5. In Lakshman v. Elammal (1978) 2 M.L.J. 280, this Court took the view that a certificate issued by a registered medical practitioner can be accepted by the court as evidence of sickness or infirmity of any person without calling the medical practitioner as a witness. However, if the court feels any doubt about the acceptance of the certificate, it could call the medical practitioner as witness to find out the truth or otherwise of the averments contained in the certificate.

6. While considering the application for issue of commission, the court must exercise a wise discretion because in allowing a person to be examined, on commission, the court is deprived of an opportunity of observing the demeanour of the witness.

7. In Satish Chandra Chatterji v.

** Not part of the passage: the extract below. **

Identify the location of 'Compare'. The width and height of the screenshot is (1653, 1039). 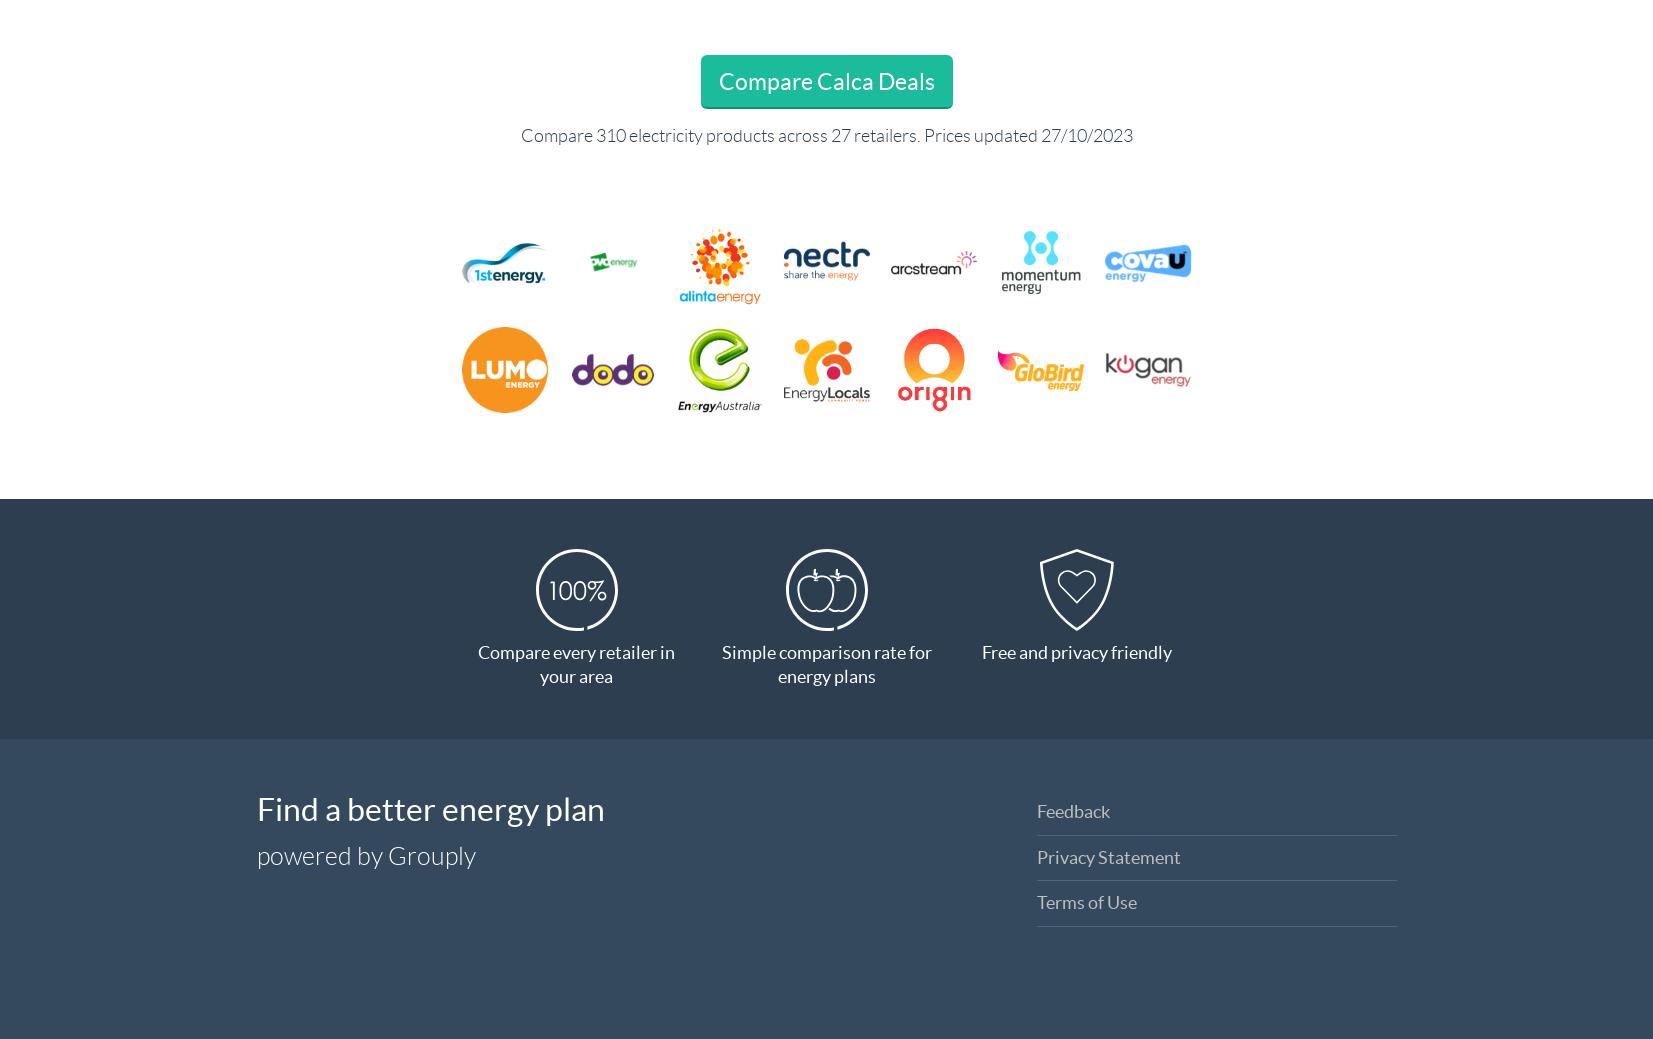
(556, 135).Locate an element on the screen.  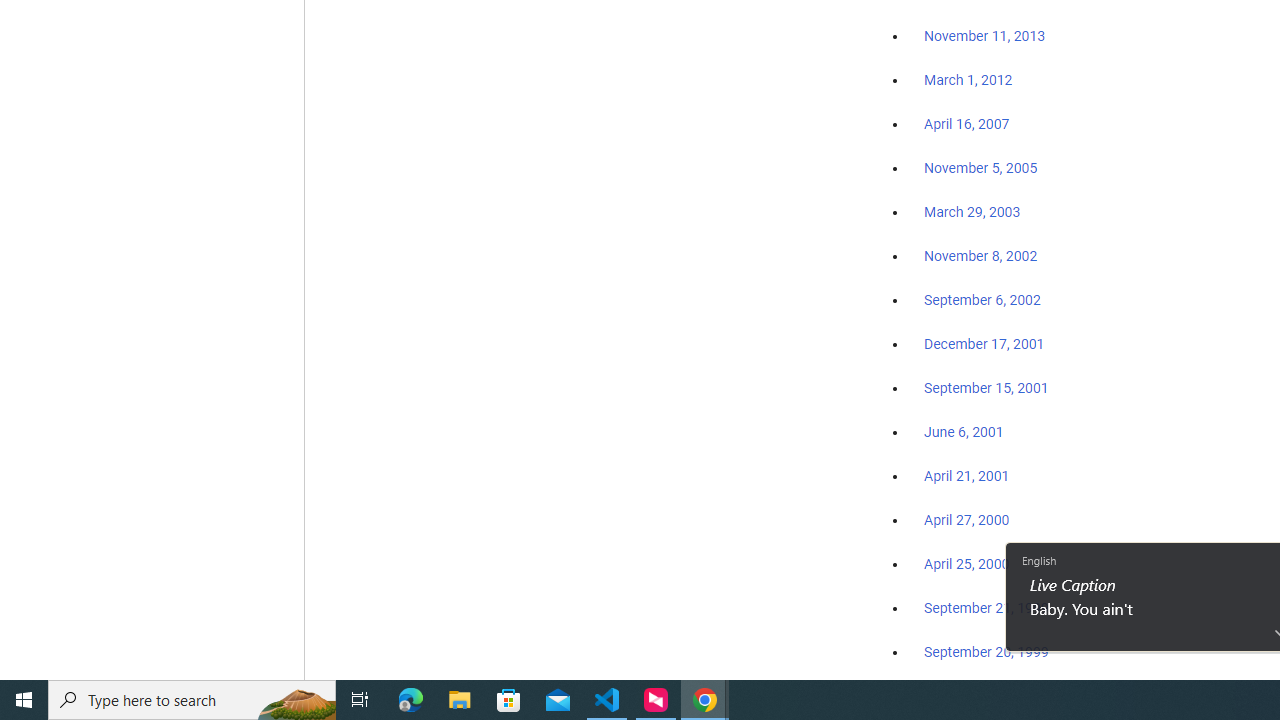
'Type here to search' is located at coordinates (192, 698).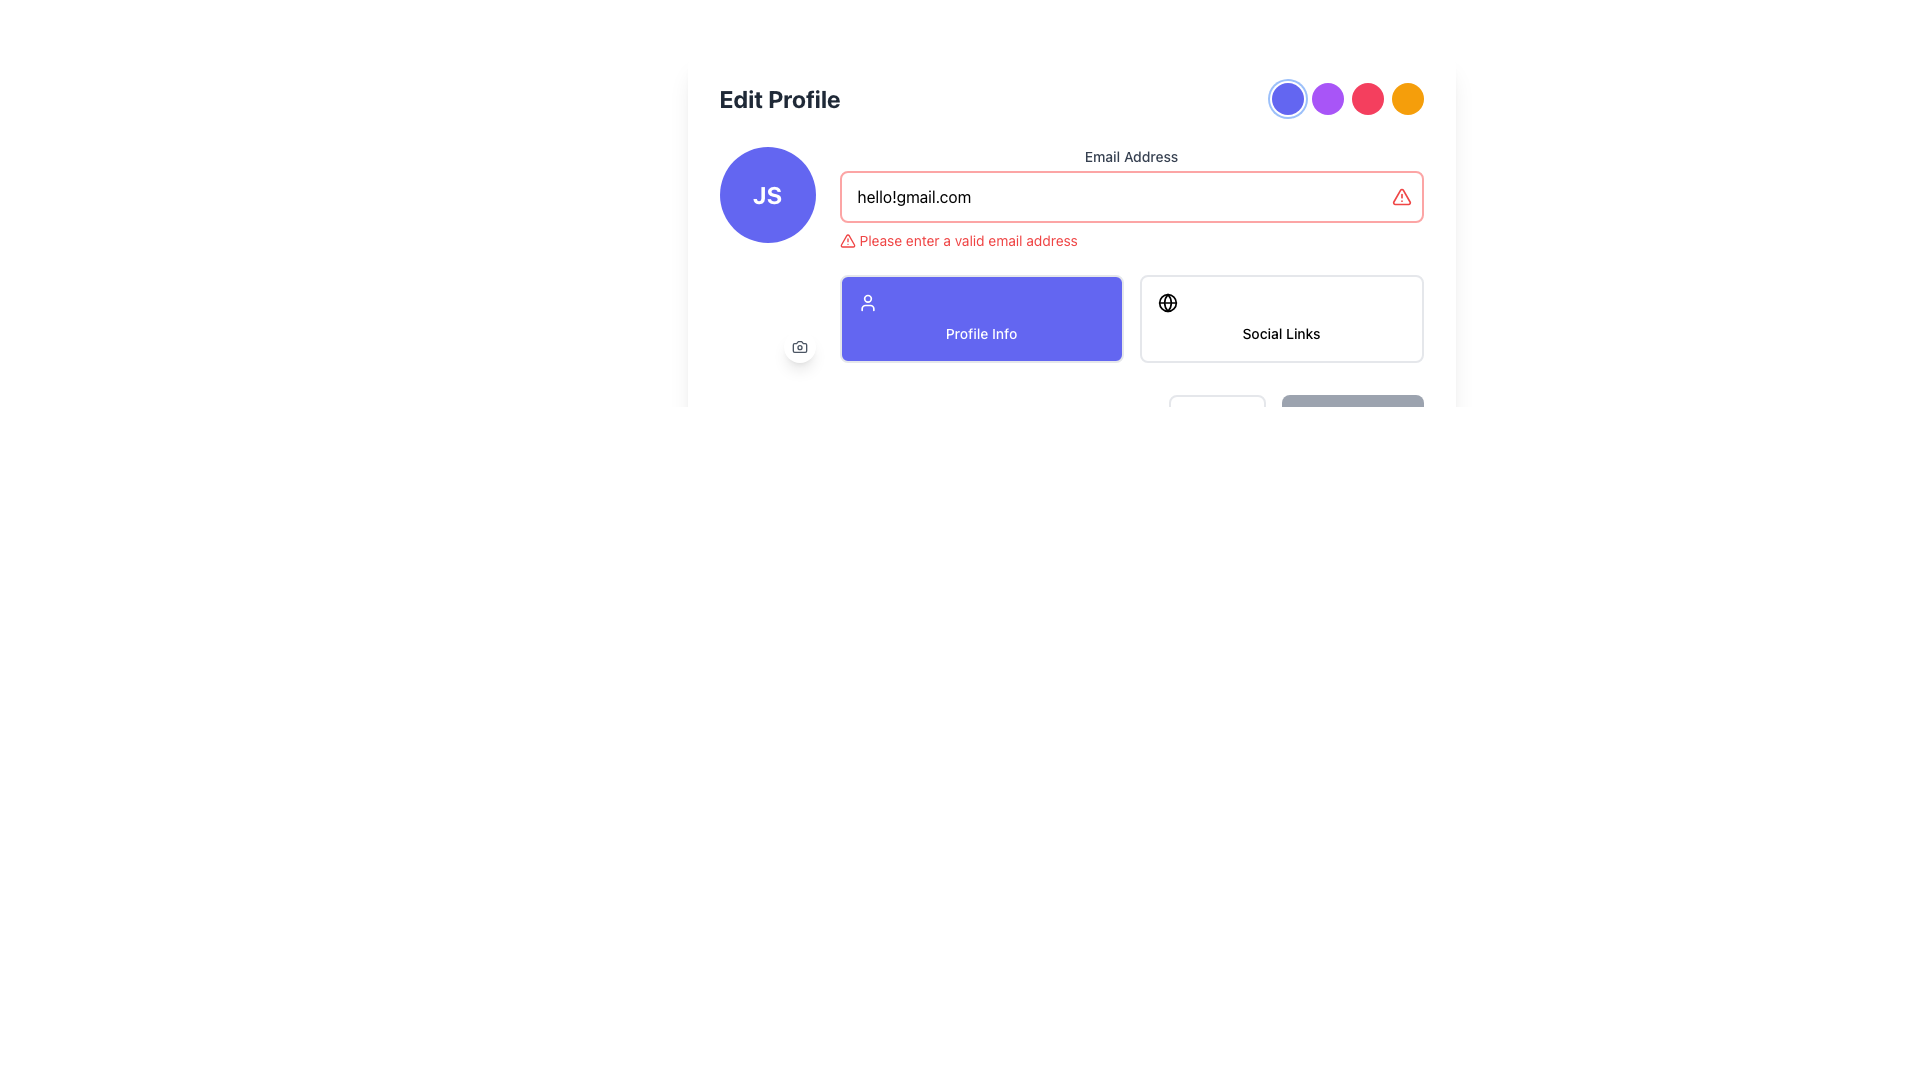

Kumar Satish Kantha Roy A.I.R. 1923 P.C. 73, it was held that, 'evidence taken on commission should only be permitted to be used where the witness is proved to be too ill to give his evidence in court or is absent or for other sufficient reason.'

8. In A.M. Fernando v. Franciz Xavier Church : AIR1961Mad31 , this Court has taken the view that examination of a witness on commission is not an alternative to an examination in court, so as to vest in a court a power to issue a commission in all cases where it was apparent that the witness is likely to speak the truth.

9. A finding of fact arrived at by a Judge' who himself saw and heard all the witnesses is of greater value than that by one who did not do so. In such a situation, the exercise of discretion should be based on clinching, appropriate evidence touching the seriousness of the illness, the consequences in the event of undergoing travel and the condition of the patient. Although a medical certificate, unsupported by doctor's evidence is admissible in evidence, the court cannot act on it unless it contains the nature of seriousness of the condition of the patient and other relevant particulars on the basis of which the court can come to a conclusion that it would be risky for the patient to attend court.

10. In Lakshman v. Elammal (1978) 2 M.L.J 280, referred 10 supra,' this Court took the view that if a registered medical practitioner has opined about the sickness or infirmity of a person it may not be proper for the court to brush aside the opinion and come to its own conclusion in the absence of expert medical professional knowledge. When there is specific provision to call for the medical practitioner and examine him, with reference to the medical certificate issued it will not be fair and proper for the court to take a different opinion than that expressed by the registered medical practitioner through the certificate.

11. In the impugned order, the learned Judge has observed that the medical certificate will not lead to the conclusion that his health is so bad and he is not able to travel between Calcutta and Chennai to depose before court, and declined either to act on the medical certificate or to examine the doctor. If the court feels any doubt in the acceptance of the certificate nothing prevented it to examine the doctor to find out the truth or otherwise of the averments contained in the Certificate. In the present case, the learned single Judge has not chosen to do so. When the party wants to examine a doctor in support of the seriousness of the ailment to show the inability to attend the court, that too, when the doctor has advised him not to travel and such travel is dangerous to the life of the person concerned, it is all the more necessary to provide with an opportunity to establish such a case. That will also provide an opportunity to the respondent to contest Or disprove the averments made in support of the application, thus enabling the court to arrive at a just conclusion on the question of appointment of a commissioner to examine the witness. Therefore, we hold that refusal to examine the doctor is a material irregularity in the exercise of discretion and we set aside the impugned order. We also request the learned single Judge to examine the doctor who had issued the medical certificate about the ailment. The counsel appearing for both parties have agreed to examine the doctor on 10.12.1998 without fail. The appellant to keep the doctor ready and request the court for such examination, without protracting the proceedings.

12. The appeal is allowed. Consequently, C.M.P.No. 16724 of 1998 for stay is closed as unnecessary. Parties to bear their own costs.